» **指示**:
青年会議所での挑戦について述べた本文のうち、「私は青年会議所に入会し、先輩」から始めて「し、次に繋げていきましょう。」までの部分を、一字も変えずに打ち直してもらえますか？

» **本文**:
私は青年会議所に入会する前「努力に対して良い結果が出るとは限らないが、努力した結果が今後必ず出ると信じて行動しなさい」と教えていただきました。結果が出るのは5年後、10年後、またはそれ以上かもしれません。青年会議所は単年度制であり、継続事業もあれば、単年度で終わる事業もあります。それぞれの運動は目的を持って行っていますが、単年度での良い結果を求められるがあまり、失敗を恐れ挑戦することをやめてしまっているようにも感じます。
私は青年会議所に入会し、先輩から青年会議所は失敗ができるところだと教わりました。仕事で失敗をすれば大損失に繋がる場合もあります。そのようなことがないように青年会議所では、調査、研究、背景、目的、内容、効果、実行、検証などを一通り学ぶことができます。しかし今では事業実施にあたり良い結果を報告しなければならないという思いが自然と働き、果敢に挑戦することをやめてしまっているようにも感じます。失敗ができる青年会議所だからこそ挑戦をすべきです。その結果失敗したとしても堂々と報告しましょう。そしてどのような原因があったのかを検証し、次に繋げていきましょう。

» **表示された行**:
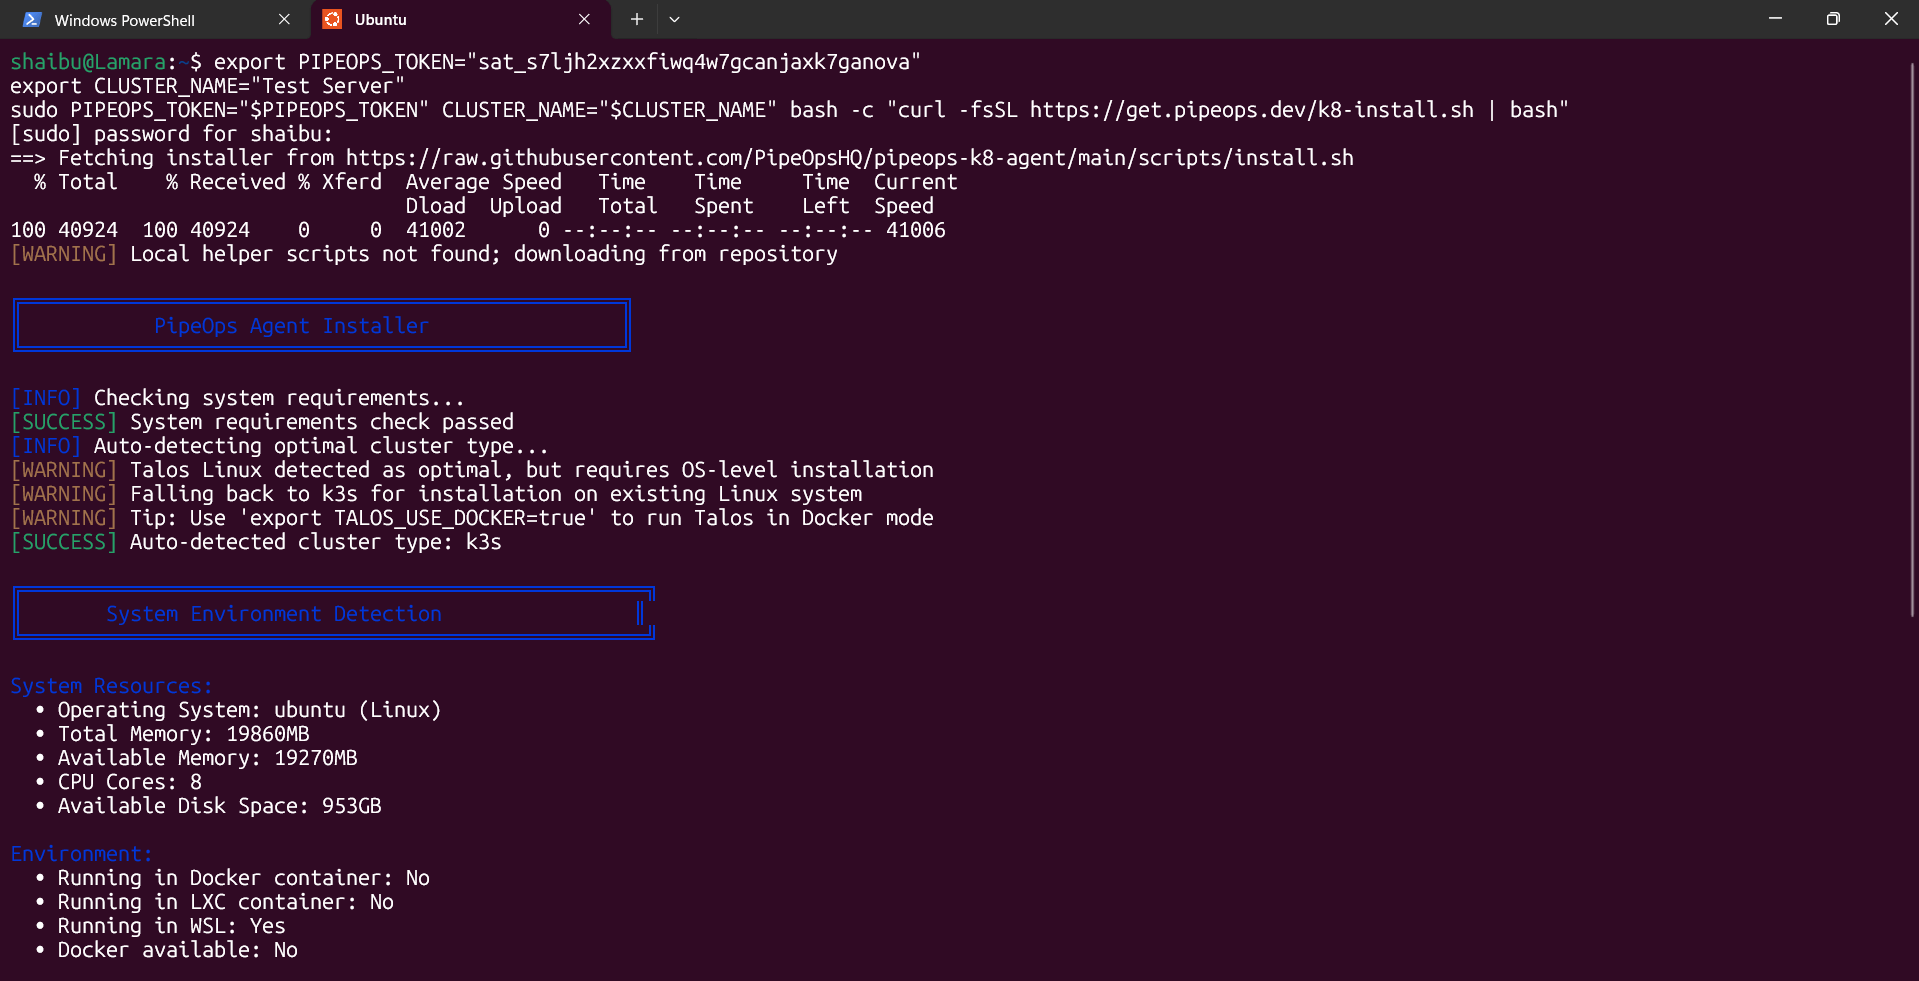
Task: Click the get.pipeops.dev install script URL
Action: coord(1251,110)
* * *
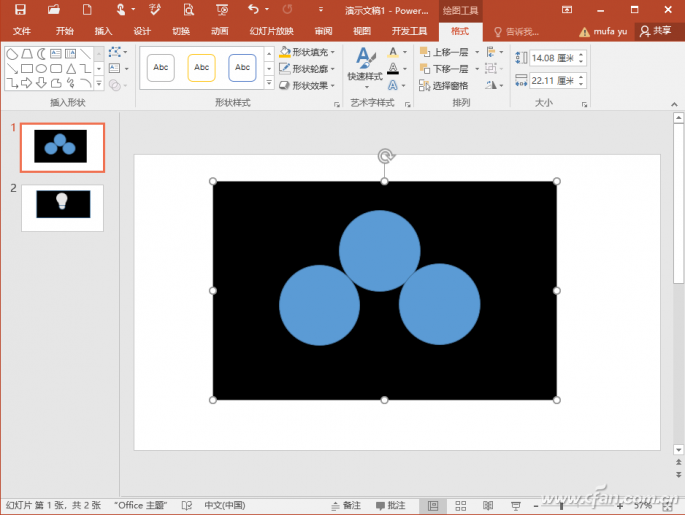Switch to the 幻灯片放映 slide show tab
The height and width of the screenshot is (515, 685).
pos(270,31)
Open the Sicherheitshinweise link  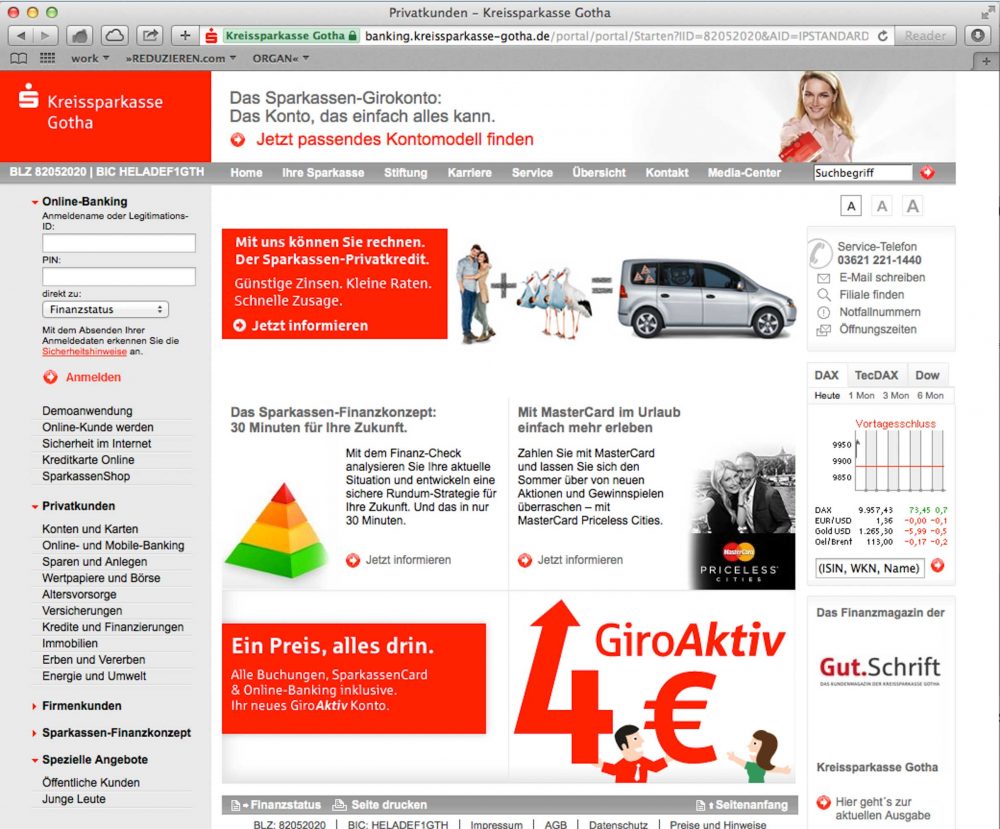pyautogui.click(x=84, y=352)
---
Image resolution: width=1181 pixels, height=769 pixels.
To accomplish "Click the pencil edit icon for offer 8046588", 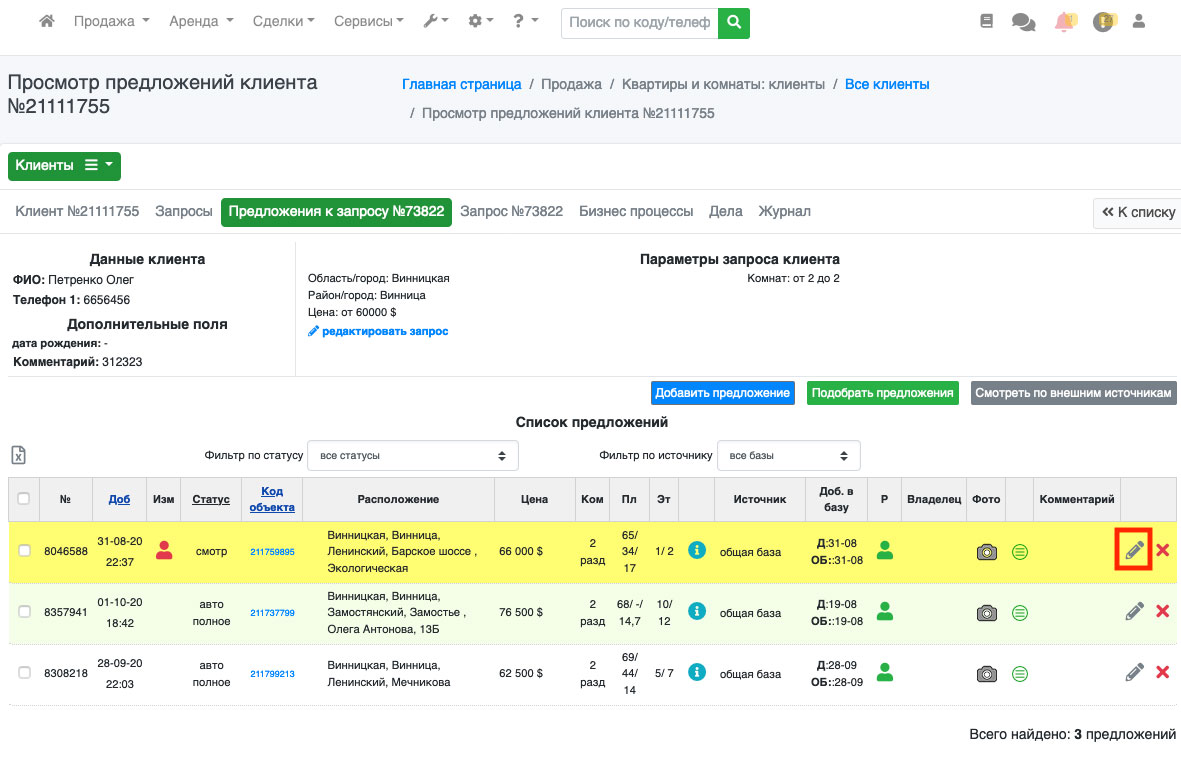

» **解答**:
私は青年会議所に入会し、先輩から青年会議所は失敗ができるところだと教わりました。仕事で失敗をすれば大損失に繋がる場合もあります。そのようなことがないように青年会議所では、調査、研究、背景、目的、内容、効果、実行、検証などを一通り学ぶことができます。しかし今では事業実施にあたり良い結果を報告しなければならないという思いが自然と働き、果敢に挑戦することをやめてしまっているようにも感じます。失敗ができる青年会議所だからこそ挑戦をすべきです。その結果失敗したとしても堂々と報告しましょう。そしてどのような原因があったのかを検証し、次に繋げていきましょう。